Disclaimer. Sorry, I haven't looked into this one in any detail (as I should have). I was just thinking there out-of-be an elementary principle out here (pigeon-hole, Cauchy-Schwarz, Jensen, etc.). Which settles it in one line or so...
So, let $n_1,\ldots,n_k$ be positive integers summing to $N$.
Question
What's a good upper bound for $\sum_{i=1}^k\dfrac{1}{\sqrt{n_i}}$ in terms of $k$ and $N$?
Generalization
Let $p_1,\ldots,p_k \ge 0$ with $\sum_{i}^k p_i = 1$.
What's a good upper bound for $\sum_{i=1}^k \dfrac{1}{\sqrt{n_i}}p_i$ ?
Edit
Ok, I just figured out I've asking the wrong question all along. I won't get very far trying to bound each term of an entangled sum individually...
So, here is the full business: Let $T$ and $k$ be positive integers. A each round $t=1,2,\ldots$, exactly one item from $\{1,\ldots,k\}$, say $i_t$, is observed. Let $n_t(i)$ be the total number of times object was $i$ observed upto (and including) time $t$.
Question. For a positive integer $T$, what is a good upper bound for $S_T := \sum_{t=1}^T\dfrac{1}{\sqrt{n_t(i_t)}}$.
My rough guess is that this should be something like $C\sqrt{kT}$.
Edit
Below, I solve the restated question (the first Edit).

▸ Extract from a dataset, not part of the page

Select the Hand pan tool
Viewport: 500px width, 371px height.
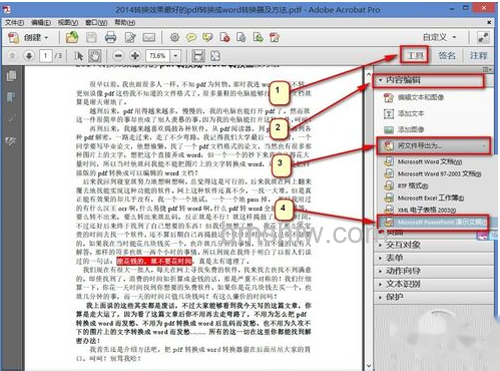[x=95, y=56]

By the pigeon-hole principle,
$$ \begin{split} S_T:=\sum_{t=1}^Tf(n_t(i_t))&=\sum_{t=1}^T\sum_{i=1}^k 1_{\{i_t=i\}}f(n_t(i))=\sum_{i=1}^k\sum_{t=1}^T1_{\{i_t=i\}}f(n_t(i)) = \sum_{i=1}^k\sum_{n=1}^{n_T(i)} f(n) \end{split} $$
Case 1: $f$ nonnegative and concave.
By Jensen's inequality, one has $$ \begin{split} S_T=\sum_{i=1}^k\sum_{n=1}^{n_T(i)} f(n) \le kT\sum_{i=1}^k\sum_{n=1}^Tf(n)\frac{1}{kT} \le kTf(kT), \end{split} $$
Case 2: $f(x) := x^{-\alpha}$, $0 < \alpha \le 1$ It is an elementary result that
If $f(x)$ is a continuous positive decreasing function and $a_n =f(n)$ then $$ a_n + \int_1^n f(x)dx \le a_1+a_2+\cdots+a_n \le a_1+\int_1^nf(x)dx. $$
Thus, if $f(x) = x^{-\alpha}$ with anti-derivative $g_\alpha(x) := (1-\alpha)^{-1}x^{1-\alpha}$ if $0 < \alpha < 1$ and $g_1(x):=\log(x)$, we can compute the above integral to get $$ \sum_{n=1}^{n_T(i)} f(n) \le 1 + g_\alpha(n_T(i))-g_\alpha(1). $$
Now, using the theory of Lagrange multipliers, it's not hard to arrive at the fact that $\sum_{i=1}^kg_\alpha(n_T(i))$ is maximized when the $n_T(i)$ are equal for all $i$. Thus
$$ \begin{split} S_T &= \sum_{i=1}^k \sum_{n=1}^{n_T(i)} f(n) \le \underset{\sum_{i=1}^kn_T(i) = T}{\max}\;\sum_{i=1}^k (g_\alpha(n_T(i)+1-g_\alpha(1))\\ &\le \begin{cases}\frac{1}{1-\alpha}(k^\alpha T^{1-\alpha}+(\alpha-1)k)=\mathcal O(k^\alpha T^{1-\alpha}),&\mbox{ if }0 < \alpha < 1,\\ \log(T) + k=\mathcal O(\log(T)),&\mbox{ if }\alpha = 1.\end{cases} \end{split} $$
Thus if $f(n):=1/\sqrt{n}$ as in the original question, we get $S_T \le 2\sqrt{kT}$ as claimed.